Personally, it seems we are overdue a shift from trying to run supply lines at 100% efficiency and stressing out the people who run them, to improving working conditions and slack - sure, it may eat into profits a little, but better that than it collapsing. In some good news, though, US-China cargo prices are dropping a little - but they're still quite high.
In a sign that maybe climate change is becoming real far faster than anyone really wants, Google Maps has added a new "Fire" layer to their existing stable (Road, Satellite, Traffic, etc.). It'll include fire boundaries and information for any ongoing wildfires, as well as contact and evacuation information.
In slighly nicer news they also added a tree canopy tool, trying to encourage cities to add more trees to combat the urban heat island effect, which is also particularly important in a heating world. Trees cool cities and help take carbon dioxide out of the air, so it's a win-win situation.
While the wildfire tool being added is a sad reflection on reality, it's also going to prove very useful as they threaten increasing number of people. I just hope there's a future, one day, where we no longer need it.

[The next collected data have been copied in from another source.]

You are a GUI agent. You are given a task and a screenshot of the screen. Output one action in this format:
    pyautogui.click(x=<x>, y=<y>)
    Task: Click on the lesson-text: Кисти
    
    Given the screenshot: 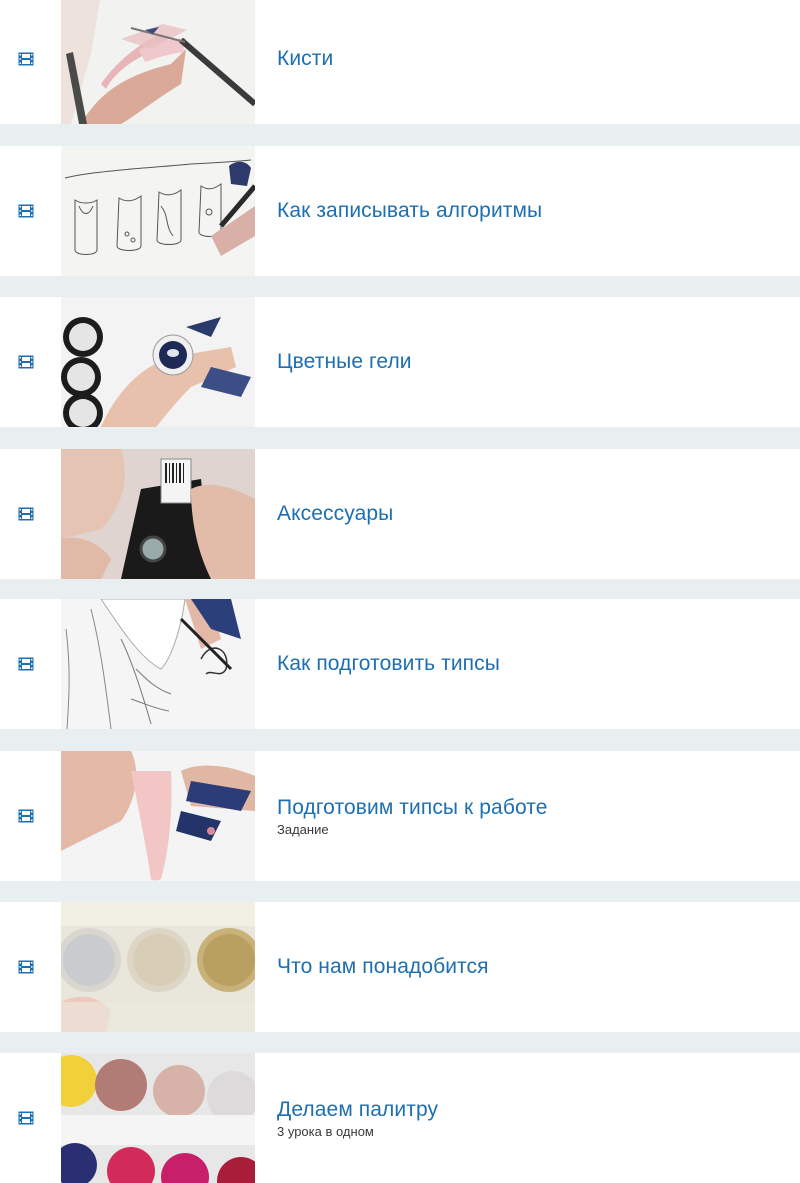 What is the action you would take?
    pyautogui.click(x=528, y=62)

Talking of wildfires, when you think of the damage they do, your mind mostly turns - for obvious reasons - to the everything-is-on-fire part. Burned houses, charred forests, roads and infrastructure damaged.
Well, there's unfortunately problems that persist after the fire as well. The burn scars that these fires leave are nowhere near as stable or clean as the forests that once stood there, and as well as causing nasty mudslides - which can take out roads for months - they can also dump a lot of very fine sediment into the rivers downstream.
Drinking water supply systems are designed to deal with filtering out small amounts of sediment from the water sources they use - not a filter-clogging swell of burn scar sediment and debris. Ironically, California's drought means that the lack of rain has made this much less of a problem there, though I'd argue no water is even worse than sediment-filled water.
In the latest setback for Puerto Rico, a place that has really had a bad run recently, the relatively new (private) power grid operator has been repeatedly turning off the power, and blaming the outages on seaweed.
Residents are, quite rightly, outraged - it's not like that power is cheap, either - but seaweed is a real problem on Puerto Rico. Sargassum, a particuarly prevalent seaweed that absolutely stinks as it decomposes, is choking the beaches of Puerto Rico, and there doesn't seem to be a good plan to manage it.
The power utility company, LUMA, is definitely not without blame here, though - there's also been a series of maintenance problems and issues with the plants rebuilt after Hurricane Maria. Locals are turning to solar power to help - which seems like it might be a good idea on an island-wide level, if they can find the space.